→ EXCERPT TO READ:

•••

Sweeping sails appropriately grace the entrance of Mast, a nautical-themed bar that opened recently in Milan near the Parco Sempione.
The space features leather chairs from the Sixties grouped into various colors, including black, white, beige, red, yellow and brown, creating a very Mod atmosphere. Equally retro are the silver lamps that grace each table.
Adding to the calming environment is the guitar music that softly plays in the background, soothing the caipirinhas-sipping crowd. For patrons interested in chatting — not chilling — there’s a separate, quieter bar situated under an impressive low-hung glass chandelier. Mast, Via Agudio 3, Milano (+39) 023490046.
What could be better than a bath of rose petals followed by a hydrating body massage? Opened late last year, Madrid’s first — and only — day spa is called Chi Spa, a catchy play on words: “chi” means vitality or universal energy and “chispa” means spark in Spanish.
The two-level spa is a soothing combination of milky white walls, dark woods, camel upholstery and steel and glass tables by Eileen Gray. There are four “suites” — and one Jacuzzi — per floor with luxurious custom-made beds, graduated lighting, music, showers and plush toweling.
Treatments, for women (upstairs) and men (downstairs), include anti-stress and detox massages, rejuvenating facials ($132), shiatsu ($68), antiaging manicures and the most fragrant pedicure in town with thin cucumber slices, eucalyptus oil and fresh mint applied to combat foot fatigue ($40).
Spa hours are 10 a.m. to 9 p.m. Monday through Friday and Saturday 10 a.m. to 6 p.m. Booking suggested. Conde de Aranda, 6; Tel: (34) 91-5781340.
Tired trade show attendees, take note: Nektar, a new Munich nightclub lets patrons put their feet up while enjoying a wide range of hipster diversions.
First, there’s dinner in the form of Chef Markus Huschka’s four-course, $42 prix fixe dinners (a sample menu: scampi on potato pancakes with arugula sorbet, followed by morrel-stuffed cannelloni in truffle foam, veal medallions with pea pods and asparagus pockets, and a chocolate parfait with asparagus-strawberry sauce) served on small tables perched atop Nektar’s large, bed-like banquets. One hundred twenty people can be accommodated in Nektar’s Salle Blanche, an all-white room lit by florescent colored tubes that functions as restaurant, kitchen and performance space. The club’s other rooms include the Salon Orange, with a decidedly Jetsonesque decor; Le Cabinet Plasma where video artists show their stuff on the newest Sony plasma screens, and the many-pillowed Le Club Blanc, also designed for lounging, dining and/or partying. For a high-tech twist on the velvet rope, there’s a “Porte Privée” where 150 “friends of the house” can separately enter the premises — after, that is, they’ve been identified by a handscanner imported “direct from the Pentagon,” according to the owners. Finally, the computerized billing system takes note of each guest’s preferences regarding their choice of wine, table, etc. so that they’ll be instantly called up the next time he or she materializes. With all that, who needs room service? Stubenvollstrasse 1, 81667; (49-89) 459 11 311.

•••

→ Stored data:
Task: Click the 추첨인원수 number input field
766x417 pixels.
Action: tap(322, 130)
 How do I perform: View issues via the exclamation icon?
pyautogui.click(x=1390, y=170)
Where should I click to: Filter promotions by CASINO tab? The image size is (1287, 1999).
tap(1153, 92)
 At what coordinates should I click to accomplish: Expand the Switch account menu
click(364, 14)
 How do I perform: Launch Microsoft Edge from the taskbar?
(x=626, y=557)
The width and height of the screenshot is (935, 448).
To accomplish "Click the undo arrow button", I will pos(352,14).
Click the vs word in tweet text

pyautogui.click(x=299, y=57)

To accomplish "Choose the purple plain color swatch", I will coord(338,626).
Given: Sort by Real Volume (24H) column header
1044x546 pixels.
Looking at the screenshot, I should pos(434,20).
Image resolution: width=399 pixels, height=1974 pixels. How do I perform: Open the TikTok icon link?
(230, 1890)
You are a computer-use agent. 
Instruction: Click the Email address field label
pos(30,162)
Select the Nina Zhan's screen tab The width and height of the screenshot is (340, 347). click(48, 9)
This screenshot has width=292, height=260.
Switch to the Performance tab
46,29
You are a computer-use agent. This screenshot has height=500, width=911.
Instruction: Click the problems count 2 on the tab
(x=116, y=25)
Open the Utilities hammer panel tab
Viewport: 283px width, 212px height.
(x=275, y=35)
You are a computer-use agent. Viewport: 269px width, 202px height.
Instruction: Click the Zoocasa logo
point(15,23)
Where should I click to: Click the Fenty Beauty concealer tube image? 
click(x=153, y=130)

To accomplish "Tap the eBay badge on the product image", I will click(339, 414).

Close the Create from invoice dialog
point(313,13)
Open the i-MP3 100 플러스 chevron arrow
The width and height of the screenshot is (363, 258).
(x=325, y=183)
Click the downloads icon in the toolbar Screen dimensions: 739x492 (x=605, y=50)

•••

→ TASKS AND EXERCISES:
1) Reproduce the part of the travel piece that opens with the words containing "The two-level spa" and closes with "foot fatigue ($40).", swapping "Jacuzzi" for "hot tub".
2) From the stored data, copy out word for word the part that opens with the line containing "How do I perform: Launch" and closes with the line containing "I will coord(338,626).".

→ TASK RESPONSES:
1)
The two-level spa is a soothing combination of milky white walls, dark woods, camel upholstery and steel and glass tables by Eileen Gray. There are four “suites” — and one hot tub — per floor with luxurious custom-made beds, graduated lighting, music, showers and plush toweling.
Treatments, for women (upstairs) and men (downstairs), include anti-stress and detox massages, rejuvenating facials ($132), shiatsu ($68), antiaging manicures and the most fragrant pedicure in town with thin cucumber slices, eucalyptus oil and fresh mint applied to combat foot fatigue ($40).

2)
 How do I perform: Launch Microsoft Edge from the taskbar?
(x=626, y=557)
The width and height of the screenshot is (935, 448).
To accomplish "Click the undo arrow button", I will pos(352,14).
Click the vs word in tweet text

pyautogui.click(x=299, y=57)

To accomplish "Choose the purple plain color swatch", I will coord(338,626).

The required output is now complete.